Our industry is not known for understatement. And for better or worse, DCIM (data center infrastructure management) is the perfect example.

Only a decade ago, many touted DCIM as the solution that would radically improve performance and save businesses more than $10 billion. Analysts placed DCIM market value in the billions of dollars. Check out these statements:

Source: Schneider Electric

There was no question that a need for DCIM existed and customers recognized how it could make their lives easier. But when they started implementing DCIM, challenges emerged and soon, one out of every four implementations was perceived to have failed.

Then, there was this: a 2017 article from Trackit suggested that DCIM stood for Dead Camel in Motion. Let’s face it, it’s never good to be compared to a dead camel.

Source: Andrew Waterson; Trackit

Is DCIM still relevant today?

DCIM was built in a different era. Many of the initial problems DCIM was trying to solve were for traditional enterprise type data centers. Since then, internet giants and cloud computing have grown, along with a focus on colocation and off-premise. In hybrid data center environments, there’s a centralized cloud with compute and storage, regional edge data centers with compute and storage placed closer to the user, and the local edge, which we like to think of as your first point of connection on the internet. With all of these changes, you have to ask if DCIM is relevant in this hybrid IT environment where so many new challenges keep people up at night.

I wanted to take a look back and pinpoint what had gone wrong. Is DCIM really a Dead Camel in Motion, or, as Mark Twain might have put it, have the reports of the death of DCIM been greatly exaggerated? At Schneider Electric, we set out to identify the fundamental problems with DCIM and, although some may disagree, here are what we believe are the main impediments to its success:

  • Difficult to quantify return on investment
  • DCIM crossed organizational silos (IT and facilities), leading to lack of ownership
  • Difficulty in defining DCIM created friction (e.g. is building management part of DCIM?)

::::::

Tasks and exercises.
**A.** Reproduce the DCIM text word for word from "Source: Schneider Electric" to "still relevant today?".
**B.** Sum up the DCIM text in two sentences.
**C.** Translate this sentence from the DCIM text into Spanish: "There was no question that a need for DCIM existed and customers recognized how it could make their lives easier."
Rely only on the DCIM text for your answers.

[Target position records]
::::::

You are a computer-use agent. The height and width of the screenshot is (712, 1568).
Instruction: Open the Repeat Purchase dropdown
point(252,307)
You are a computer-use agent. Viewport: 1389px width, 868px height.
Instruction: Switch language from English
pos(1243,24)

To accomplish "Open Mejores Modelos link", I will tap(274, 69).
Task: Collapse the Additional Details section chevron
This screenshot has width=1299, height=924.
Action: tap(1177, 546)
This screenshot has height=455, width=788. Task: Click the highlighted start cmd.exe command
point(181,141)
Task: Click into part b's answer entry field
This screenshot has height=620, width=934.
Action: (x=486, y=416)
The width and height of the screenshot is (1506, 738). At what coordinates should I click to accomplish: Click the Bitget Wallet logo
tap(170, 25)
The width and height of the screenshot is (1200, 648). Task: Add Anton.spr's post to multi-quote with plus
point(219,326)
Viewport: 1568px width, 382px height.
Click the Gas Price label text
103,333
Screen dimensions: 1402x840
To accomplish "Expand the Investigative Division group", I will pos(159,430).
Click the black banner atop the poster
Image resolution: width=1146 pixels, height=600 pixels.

::::::

Exercise responses.
**A.**
Source: Schneider Electric

There was no question that a need for DCIM existed and customers recognized how it could make their lives easier. But when they started implementing DCIM, challenges emerged and soon, one out of every four implementations was perceived to have failed.

Then, there was this: a 2017 article from Trackit suggested that DCIM stood for Dead Camel in Motion. Let’s face it, it’s never good to be compared to a dead camel.

Source: Andrew Waterson; Trackit

Is DCIM still relevant today?

**B.** A decade ago DCIM was promoted as a way to radically improve performance and save businesses billions, but once customers began implementing it, challenges emerged and one in four implementations was seen as a failure. Because DCIM was built for traditional enterprise data centers, the text asks whether it is still relevant in hybrid IT environments, and it lists the main obstacles Schneider Electric identified: a hard-to-quantify return on investment, a lack of ownership across IT and facilities, and friction over how to define DCIM.

**C.** No cabía duda de que existía una necesidad de DCIM y los clientes reconocían cómo podía facilitarles la vida.